L'opinion publique est partagée dans le détail, mais unanime sur le fond : Jésus n'est pas " un homme ordinaire ", ses paroles et ses gestes font de lui une personnalité religieuse exceptionnelle. Mais à ses disciples, il demande davantage qu'à l'opinion générale. Refléter les idées courantes reçues du catéchisme ou d'un cours de théologie, n'est pas suffisant. Il faut prendre parti personnellement. Toi Jean-Pierre, toi Michel, toi Odette, toi Benjamin… : que dis-tu de Jésus ? Pour toi, qui est Jésus ?

Les deux Apôtres ont trouvé la réponse : Jésus est le Messie.

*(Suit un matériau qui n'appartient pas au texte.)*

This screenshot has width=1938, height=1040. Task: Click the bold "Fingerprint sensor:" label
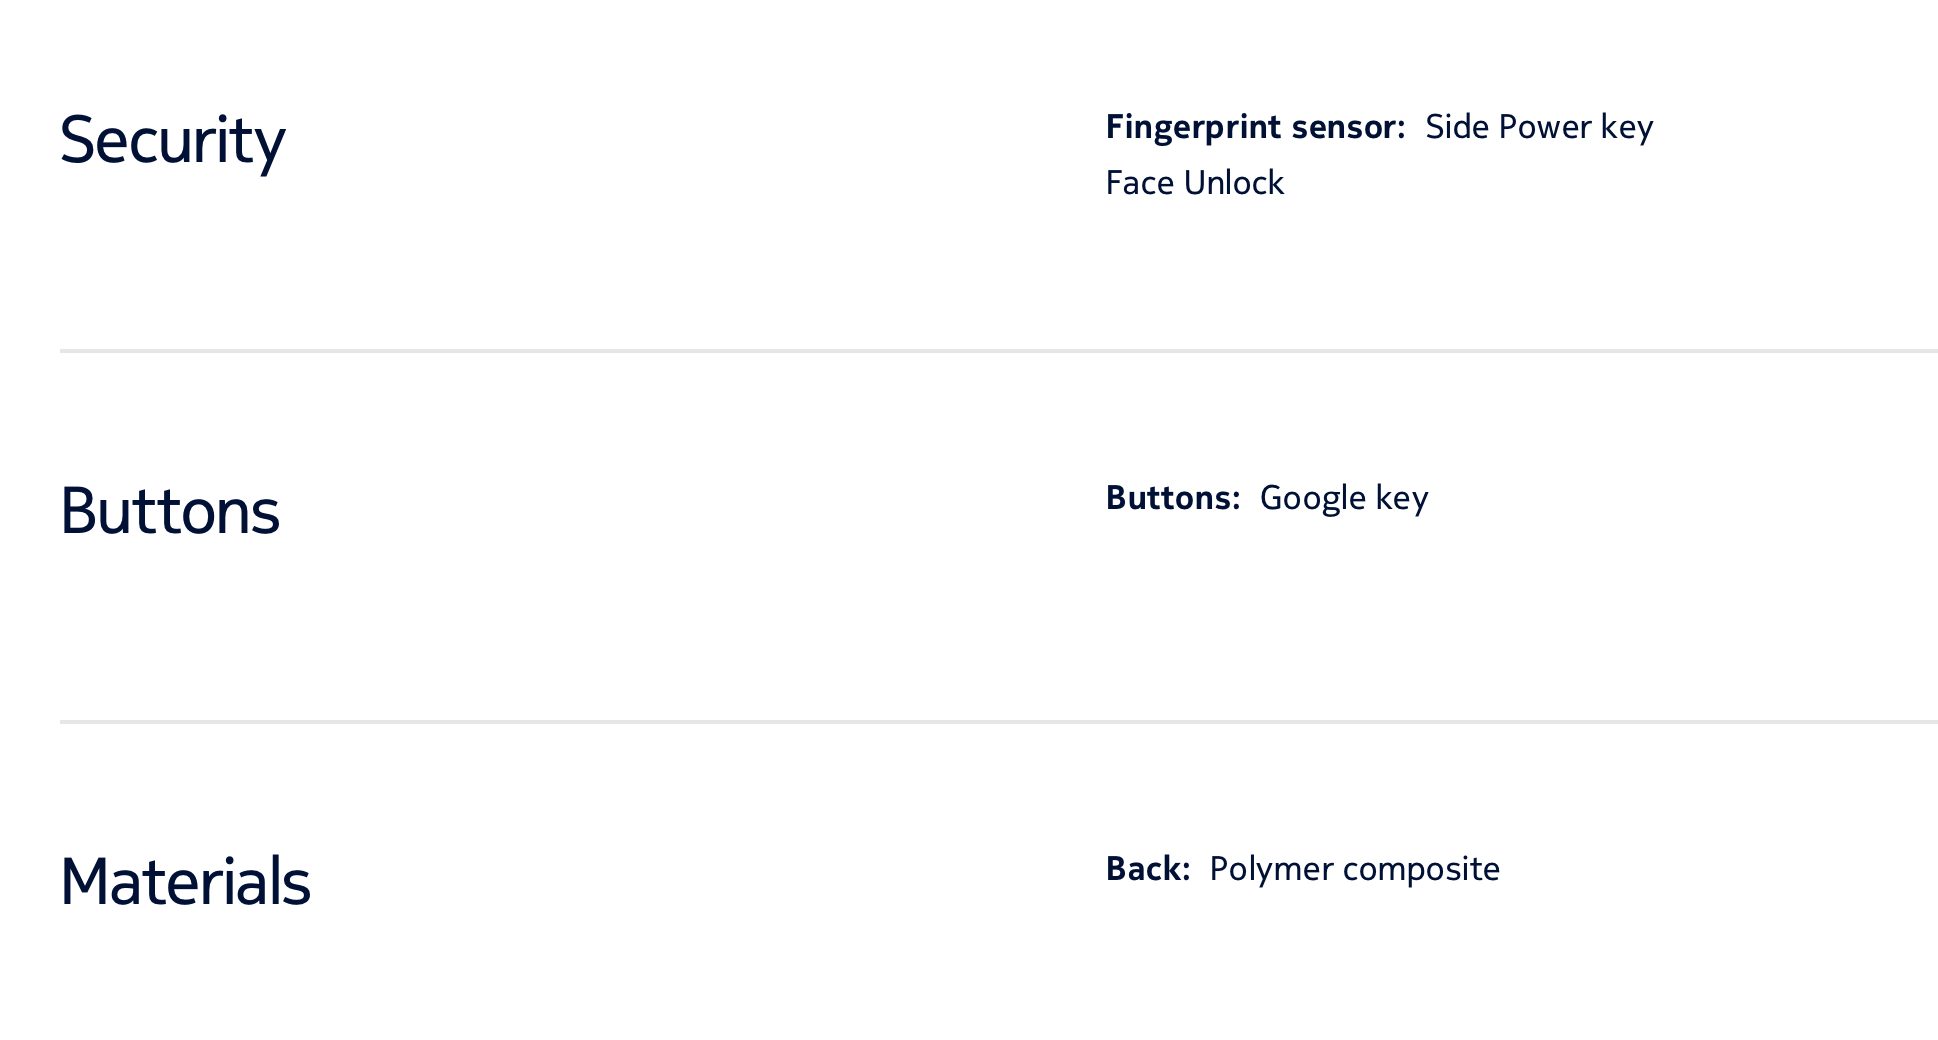tap(1255, 127)
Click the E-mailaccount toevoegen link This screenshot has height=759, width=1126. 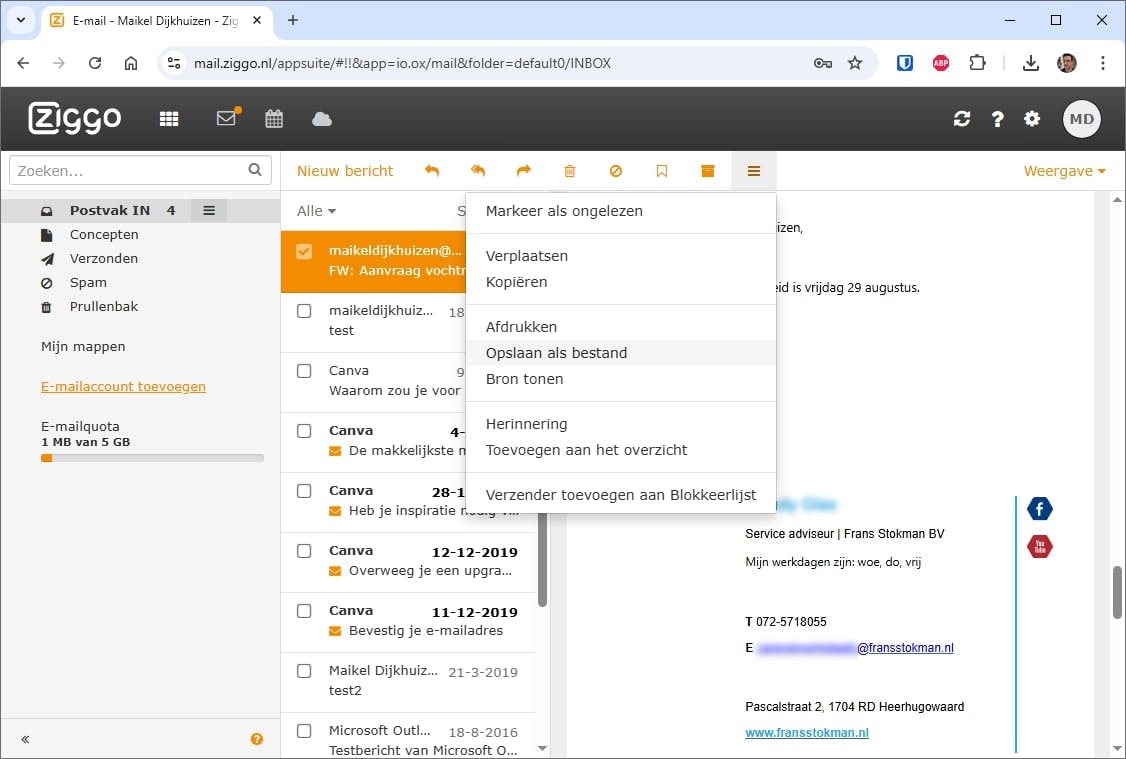click(123, 386)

Alors, leur vie est désormais orientée vers lui, pour lui. Ils vont donner leur vie à cause du Christ.

Pour moi et pour vous, que pouvons-nous tirer comme conclusion de la vie de deux Apôtres et des questions que Jésus nous pose sur lui ?

Comprenons d'abord et avant tout qu'il ne faut jamais dramatiser les tensions dans nos communautés : les oppositions peuvent s'harmoniser dans la communion. C'est la pluralité qui forge la véritable unité. Ensuite, savoir nous accepter les uns les autres avec nos différences : c'est de nos natures diverses, et même de nos fragilités acceptées dans l'humilité confiante, que le Seigneur façonne le saint, la sainte qu'il veut faire de nous. Enfin et surtout, recevons inlassablement la force d'aimer jusqu'au bout le Seigneur Jésus par la fidélité à la prière et à l'Eucharistie. C'est ainsi que nous témoignons qu'il est vraiment le Messie, le Fils du Dieu Vivant.